Throughout Jewish history, there have been many people who have claimed to be the mashiach, or whose followers have claimed that they were the mashiach: Shimeon Bar Kokhba, Shabbatai Tzvi, Jesus, and many others too numerous to name.
The Roman destruction of Jerusalem’s Second Temple and the Jews’ subsequent exile, persecution, and suffering, however, only intensified their messianism, which continued to develop theologically and to express itself in messianic movements. Almost every generation had its messianic precursors and pretenders — the best-known case being that of the 17th-century pseudo-messiah Shabbetai Tzevi. Belief in and fervent expectation of the messiah became firmly established tenets of Judaism and are included among Maimonides’ 13 Articles of Faith. Modernist movements in Judaism have attempted to maintain the traditional faith in an ultimately redeemed world and a messianic future without insisting on a personal messiah figure.

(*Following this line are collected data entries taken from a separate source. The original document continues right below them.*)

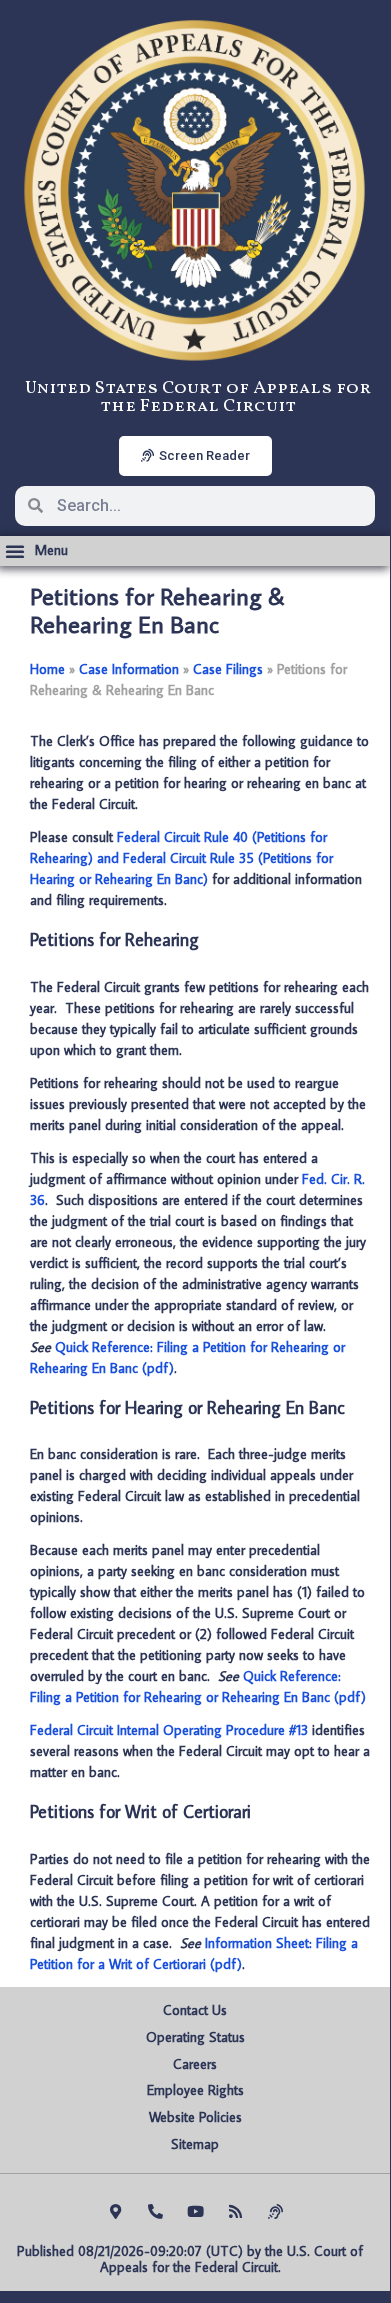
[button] (36, 551)
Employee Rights (195, 2090)
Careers (195, 2064)
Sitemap (195, 2144)
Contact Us (195, 2010)
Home (47, 669)
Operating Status (195, 2037)
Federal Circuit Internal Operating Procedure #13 (169, 1730)
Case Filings (228, 669)
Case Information (129, 669)
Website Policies (195, 2117)
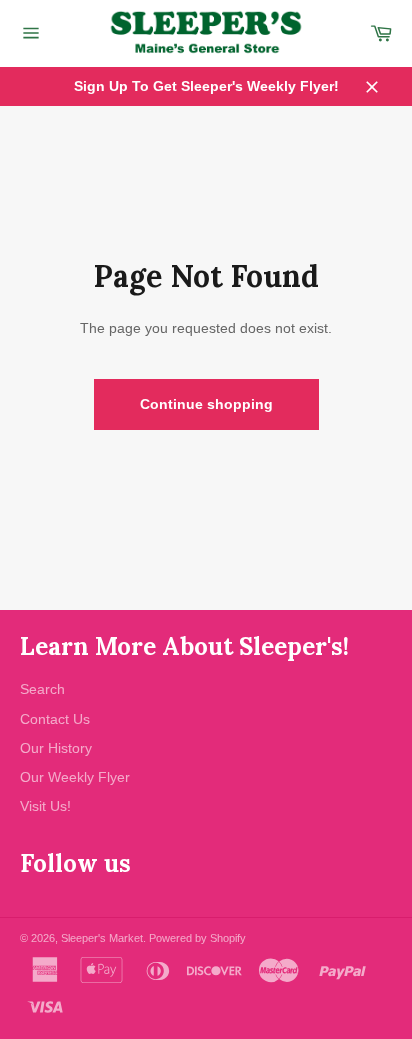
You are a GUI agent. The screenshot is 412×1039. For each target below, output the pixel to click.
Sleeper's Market (102, 938)
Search (42, 689)
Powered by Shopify (197, 938)
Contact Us (55, 719)
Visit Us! (45, 806)
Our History (56, 748)
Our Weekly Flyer (75, 777)
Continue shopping (206, 404)
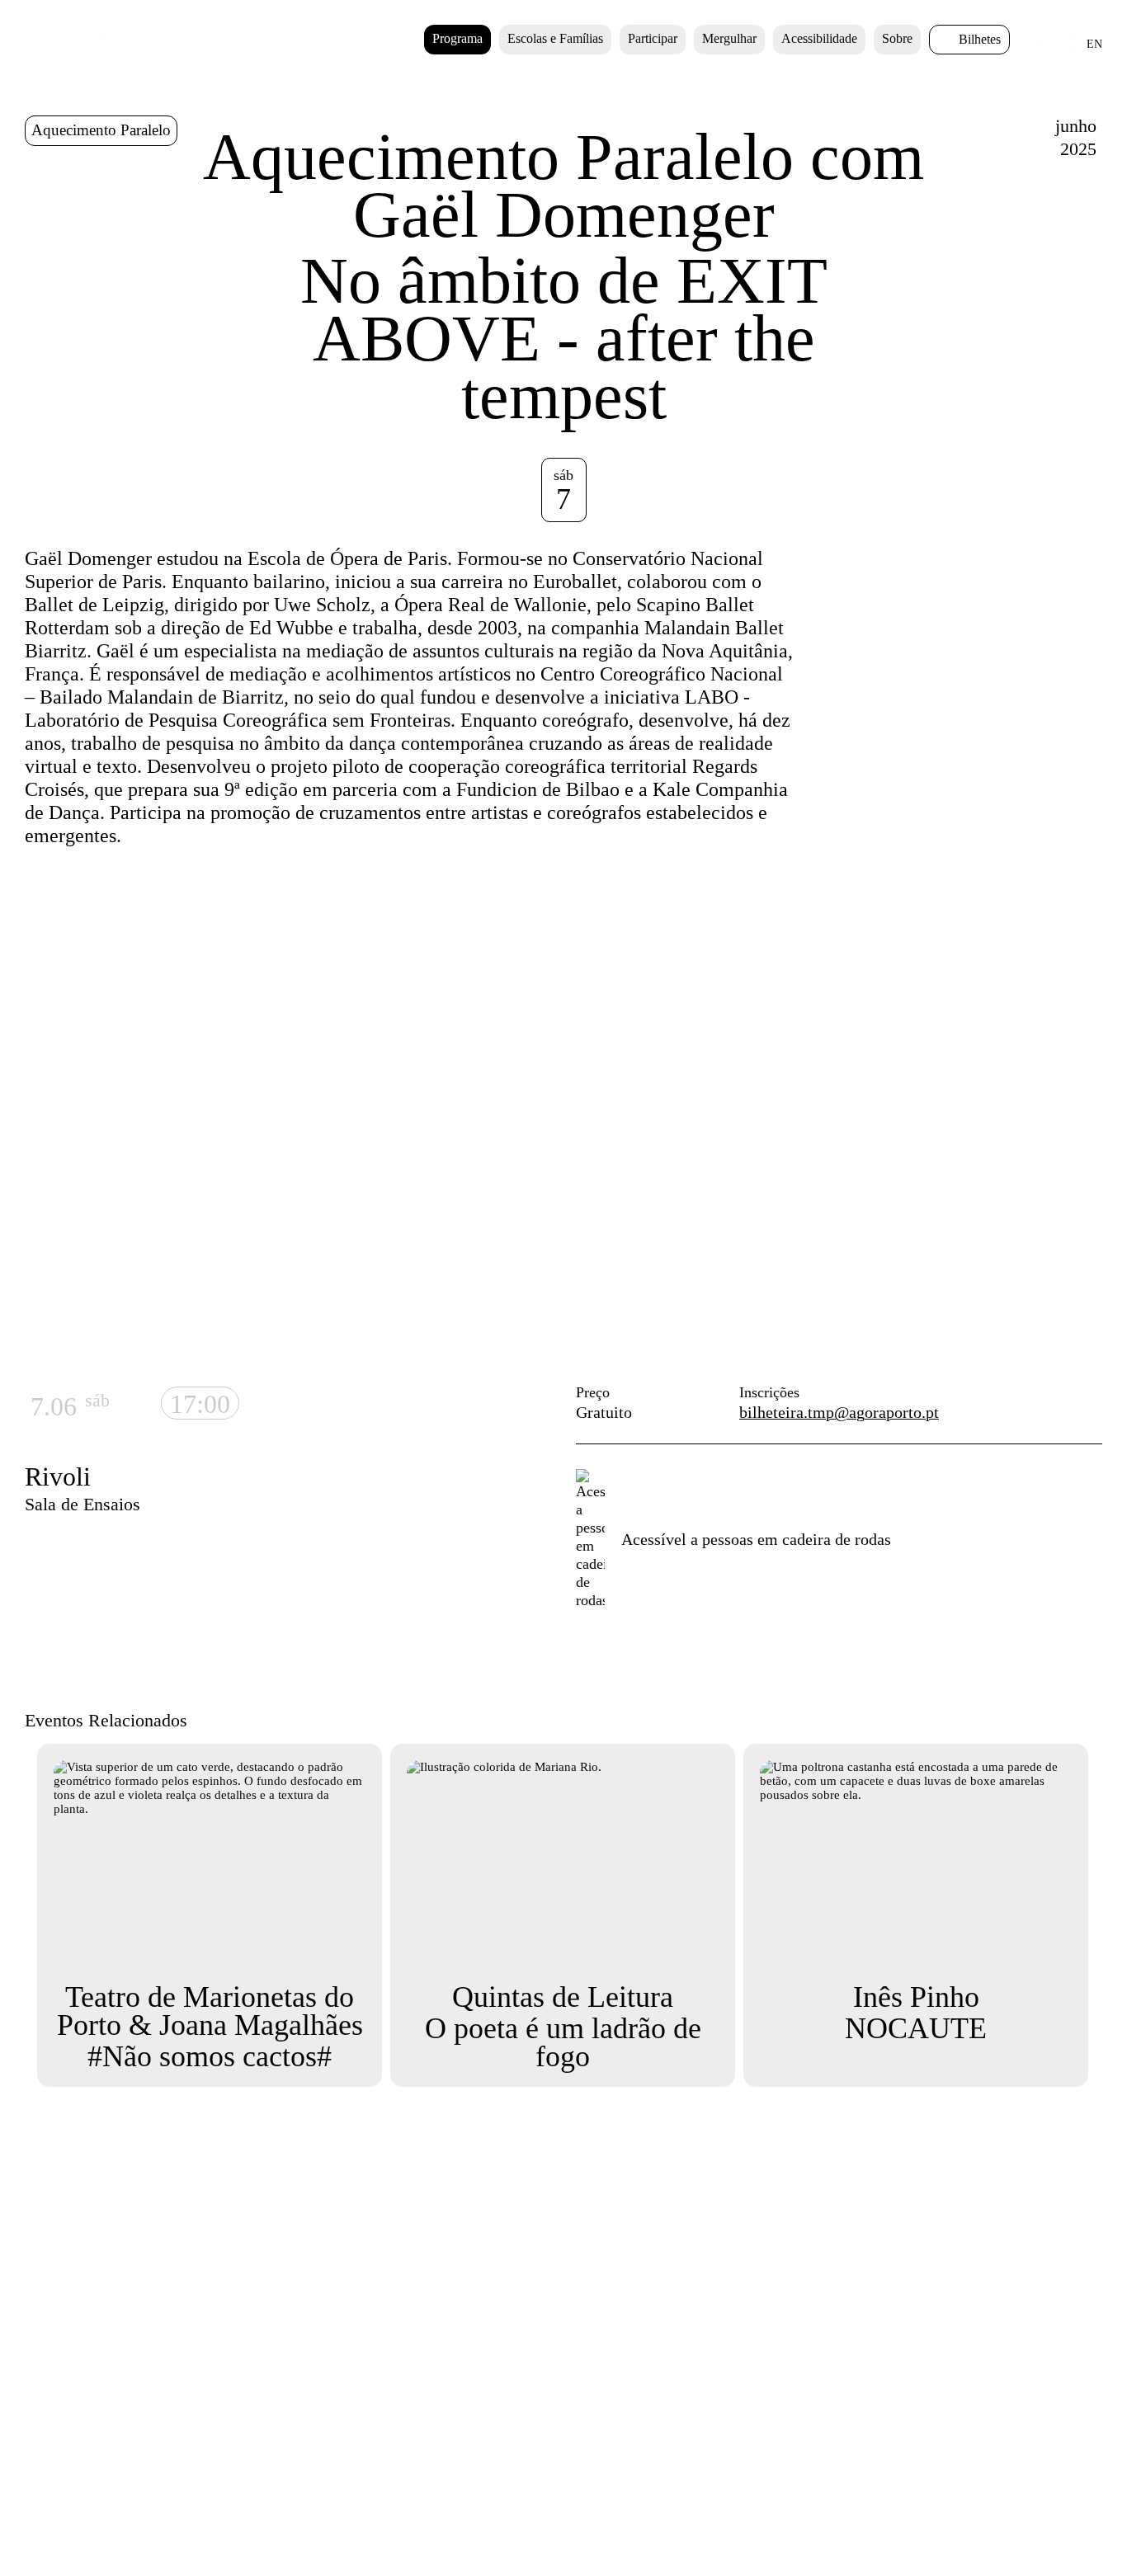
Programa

– Dositheos the Samaritan (mid 1st century), Origen wrote that Dositheos wished to persuade the Samaritans that he was the Jewish Messiah who was prophesied by Moses, and classes him with John the Baptist, Theodas, and Judas of Galilee as people whom the Jews mistakenly held to be the Christ (Hom. xxv in Lucam; Contra Celsum, I, lvii).
– Simon bar Kokhba, born Simon ben Koseva, (d. 135 AD) who led the apical Bar Kokhba revolt against the Roman Empire. For three years, bar Kokhba ruled as the nasi, or prince, of a semi-independent secessionist state in Israel. Some rabbinical scholars, including the great sage Akiva, proclaimed bar Kokhba as the Messiah. He died during the rebels’ last stand at the fortress of Betar, after which the rebellion was brutally crushed and the land was left largely decimated, cementing both the slowly growing Jewish diaspora and the schism between Christianity and Judaism.
– Shlomo Molcho, born Diogo Pires (1500–1532) in Lisbon to parents who were Jewish converts to Christianity. After meeting David Reuveni, he left his post as secretary to the king’s council, traveled to Damascus, Safed, Jerusalem and later Solonika, where he studied kabbalah and became a mystic. He was eventually reunited with Reuveni, declared his aspirations as messiah, and was finally burned at the stake by the Holy Roman Emperor Charles V, for refusing to convert back to Christianity.
– Sabbatai Zevi (alternative spellings: Shabbetai, Sabbetai, Shabbesai; Zvi, Tzvi) (b. at Smyrna 1626; d. at Dulcigno (present day Ulcinj) 1676), a Sephardic ordained rabbi from Smyrna (now İzmir, Turkey), who was active throughout the Ottoman Empire and claimed to be the long-awaited Messiah. He was the founder of the Sabbatean movement, whose followers subsequently were to be known as Dönmeh “converts” or crypto-Jews – one of the most important messianic movements, whose influence was widespread throughout Jewry. His influence is felt even today. After his death, Sabbatai was followed by a line of putative followers who declared themselves Messiahs and are sometimes grouped as the “Sabbethaian Messiahs”.
Menachem Mendel Schneerson was an Orthodox rabbi and known as Lubavitcher Rebbe. He lived from 1902 to 1994 and was very influential in the Jewish community. Many of of his followers considered him to be the Messiah.
He is recognized as the pioneer of Jewish outreach. During his lifetime, many of his adherents believed that he was the Messiah. His own attitude to the subject, and whether he openly encouraged this, is hotly debated among academics. During Schneerson’s lifetime, the messianic controversy and other issues elicited fierce criticism from many quarters in the Orthodox world, especially earning him the enmity of Rabbi Elazar Shach.
Some members of the Chabad community believe that Rabbi Menachem Mendel Schneerson, the deceased seventh Rebbe of the Chabad-Lubavitch dynasty, is the Jewish messiah.
Even Alexander the Great was considered a messiah by some.
the Jewish contemporaries of Alexander the Great, dazzled by his glorious achievements, hailed him as the divinely appointed deliverer, the inaugurator of the period of universal peace promised by the Prophets.